**Text shown:**
(begin)

MOURAD

Iraq

"The challenges in life can make you a victim. Or they can make you a survivor.”

 
 
 

EVERY MORNING, MOURAD WALKED SEVEN KILOMETERS TO SCHOOL AND SEVEN KILOMETERS HOME. The world, then, was that size.

He grew up in the countryside outside Sinjar, in northwestern Iraq, among the Yazidi — an ancient religious minority that had lived on that land for thousands of years. His childhood was close-knit, unhurried, shared with Yazidi, Muslim, and Christian neighbors who moved through one another's lives with ease. The income was low, he says, but no one thought much about that.

Then one day, three car bombs exploded near the soccer field where he was playing. One of his cousins was killed.

“It was one of the things that really made me feel that there is a big fear in my city and in the community that I live.”

When U.S. troops arrived in 2003, Mourad was still a boy. At first, the encounters felt almost sweet — he and his friends ran up to soldiers on the street asking for chocolate, for balls, for anything, trading scraps of English for small gifts. But the sweetness did not last. As car bombings and insurgent attacks multiplied, the convoys hardened. The rules became unspoken but absolute.

“When their military cars moved on the street, we knew to go to the side and stop until they crossed. Because if you didn’t, they could shoot you.”

Many people were killed this way. Drivers who didn't move quickly enough. People who didn't understand. “The relationship became very bad between us and America.”

When U.S. forces withdrew, they left what Mourad calls “a gap” — in intelligence, in control, in the fragile order that had kept everything from collapsing. Into that gap came ISIS.

* * *

It was Eid. The cousins and uncles and children were together on the family farm when the phone call came — there was fighting at the front. Mourad’s father, twenty-two years in the Iraqi military, went to help. By three in the morning, he still had not returned.

Mourad looked out toward the road. Thousands of cars were moving toward the mountain.

Sinjar Mountain

He ran to the street and grabbed people, demanding to know what was happening. An old woman in the back of a fleeing car turned and looked at him.

Go. Go escape and rescue your life. They are coming.

They waited. His father arrived at dawn, covered in dust, barely standing. His mother told him to get in the car. He refused. He wanted to stay — wanted to kill one ISIS fighter before he died, and then it would be enough. The family begged. They argued. They negotiated. Finally, they pulled him in.

(end)

**Given task:** Write out again everything in the Mourad text from "It was Eid." down to "pulled him in.", word for word.

**Data provided:**

(begin)

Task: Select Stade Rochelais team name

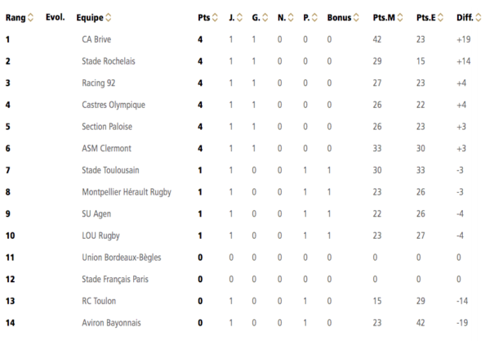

(end)

**The answer:**
It was Eid. The cousins and uncles and children were together on the family farm when the phone call came — there was fighting at the front. Mourad’s father, twenty-two years in the Iraqi military, went to help. By three in the morning, he still had not returned.

Mourad looked out toward the road. Thousands of cars were moving toward the mountain.

Sinjar Mountain

He ran to the street and grabbed people, demanding to know what was happening. An old woman in the back of a fleeing car turned and looked at him.

Go. Go escape and rescue your life. They are coming.

They waited. His father arrived at dawn, covered in dust, barely standing. His mother told him to get in the car. He refused. He wanted to stay — wanted to kill one ISIS fighter before he died, and then it would be enough. The family begged. They argued. They negotiated. Finally, they pulled him in.